We all know the power of the spoken word. And now a study shows that words, or in this case a lack of them, can kill. According to the study, a lack of proper communication during shift changes is the most common reason for medical errors in healthcare centers. In fact, the Institute of Medicine estimates that the above mentioned errors account for approximately 98,000 deaths (that could have been prevented) every year.
Researchers at the Richard L. Roudebush VA Medical Center and the Regenstrief Institute published two studies online that provide rare insights into the end-of-shift exchanges currently in practice. Details of the study can be gathered from the BMJ Quality and Safety journal.
The researchers based their findings on audio and video recordings of actual handoffs. The recordings confirm that the lack of communication evident in the handoff procedures in other industries, like the aviation industry and nuclear power industry, exists in the healthcare industry, too.
The current study also focuses on the details of actual patient handoffs, and how the ability to rectify errors and ambiguities in dialogs during face to face interaction can be hugely beneficial in bringing down the error quotient.
While completing a computerized checklist at the end of a shift might be time-saving and more convenient for an outgoing physician, checklists don’t typically contain all the necessary information. Take, for example, a case where a patient refuses to walk because it’s painful or a patient has been asking for a loved one – this kind of info would never find its way onto a checklist. But this type of information could be crucial to an incoming physician.
The incoming physician needs to know which patients are the sickest. He or she will also benefit from knowing what problems the outgoing physician thinks could happen in the next eight to 12 hours. These are things that can easily happen in a face-to-face dialog, but are hard to convey via a static shift checklist. More importantly, asking questions clarifies any ambiguity and allows for improvisation.
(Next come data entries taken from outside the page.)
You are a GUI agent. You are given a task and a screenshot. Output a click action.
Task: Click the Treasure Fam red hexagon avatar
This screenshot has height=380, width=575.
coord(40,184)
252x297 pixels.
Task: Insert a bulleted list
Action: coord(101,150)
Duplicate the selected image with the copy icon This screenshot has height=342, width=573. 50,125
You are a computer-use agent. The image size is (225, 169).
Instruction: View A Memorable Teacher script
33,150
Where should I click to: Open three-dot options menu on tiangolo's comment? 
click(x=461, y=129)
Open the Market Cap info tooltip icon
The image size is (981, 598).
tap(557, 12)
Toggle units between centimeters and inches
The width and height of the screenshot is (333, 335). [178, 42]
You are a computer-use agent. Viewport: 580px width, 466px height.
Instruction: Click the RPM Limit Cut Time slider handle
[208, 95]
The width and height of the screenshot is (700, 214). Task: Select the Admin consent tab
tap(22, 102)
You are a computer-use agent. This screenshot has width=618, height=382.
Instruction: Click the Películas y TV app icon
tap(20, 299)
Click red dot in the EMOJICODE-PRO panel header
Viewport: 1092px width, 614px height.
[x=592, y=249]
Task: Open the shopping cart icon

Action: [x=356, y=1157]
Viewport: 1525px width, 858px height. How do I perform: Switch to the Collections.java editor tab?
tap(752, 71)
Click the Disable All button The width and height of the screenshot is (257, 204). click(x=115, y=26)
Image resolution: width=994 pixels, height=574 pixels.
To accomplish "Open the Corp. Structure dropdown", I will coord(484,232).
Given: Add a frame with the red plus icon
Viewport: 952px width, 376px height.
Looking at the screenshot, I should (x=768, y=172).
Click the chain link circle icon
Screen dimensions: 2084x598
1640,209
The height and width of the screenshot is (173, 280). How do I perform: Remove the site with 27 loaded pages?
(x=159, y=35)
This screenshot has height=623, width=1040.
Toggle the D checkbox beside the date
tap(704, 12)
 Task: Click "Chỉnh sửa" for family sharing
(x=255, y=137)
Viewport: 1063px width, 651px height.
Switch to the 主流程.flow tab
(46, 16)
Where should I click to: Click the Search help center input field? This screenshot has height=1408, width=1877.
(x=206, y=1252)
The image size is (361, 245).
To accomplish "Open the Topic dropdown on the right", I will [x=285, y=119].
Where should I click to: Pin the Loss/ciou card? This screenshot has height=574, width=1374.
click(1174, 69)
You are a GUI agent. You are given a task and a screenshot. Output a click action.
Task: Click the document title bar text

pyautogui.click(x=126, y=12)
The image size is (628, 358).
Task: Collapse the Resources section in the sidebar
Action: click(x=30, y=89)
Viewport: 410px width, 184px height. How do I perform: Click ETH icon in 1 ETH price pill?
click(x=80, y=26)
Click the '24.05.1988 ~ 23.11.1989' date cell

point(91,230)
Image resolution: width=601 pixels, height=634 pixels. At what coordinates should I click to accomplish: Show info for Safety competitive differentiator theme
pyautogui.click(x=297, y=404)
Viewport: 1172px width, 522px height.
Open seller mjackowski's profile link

According to Alicia A. Bergman, Ph.D., first author of one of the studies, ambiguity, inaccuracies or limited information may lead to improper medication, wrong doses, inaccurate treatments, missed opportunities and other medical errors. A face to face dialog allows for a certain amount of in-the-moment-improvisation that can enrich the level of care and give room for better prognosis.
The poor transfer of information during handoffs in healthcare centers is a long-standing problem. It has been identified as a safety goal target by the Joint Commission (the organization that accredits healthcare organizations and programs). But in spite of this, traditional medical education at the university levels and even basic hospital training do not put too much importance on patient handoffs.
According to Dr. Frankel, author of a 2005 Academic Medicine study which found that only about 10 percent of medical schools offer their students training in handoffs, the percentage has not risen much over the past 10 years since his report. This is indeed a cause for concern because, thanks to mandated reductions in resident work hours from 110 to 80 hours per week and the increased employment of hospitalists, handoffs within healthcare centers, as well as inter-hospital handoffs, are on the rise.
The authors conclude that in spite of a trend toward computerized checklists, face to face communication, including the opportunity to spontaneously ask and answer questions, will play an important role in improving the safety of patient handoffs. Not to say that computerized checklists are to be discarded. The ideal scenario would be where the custodians of health in the healthcare centers use both computerized checklists as well as face-to-face dialog in tandem during handoffs.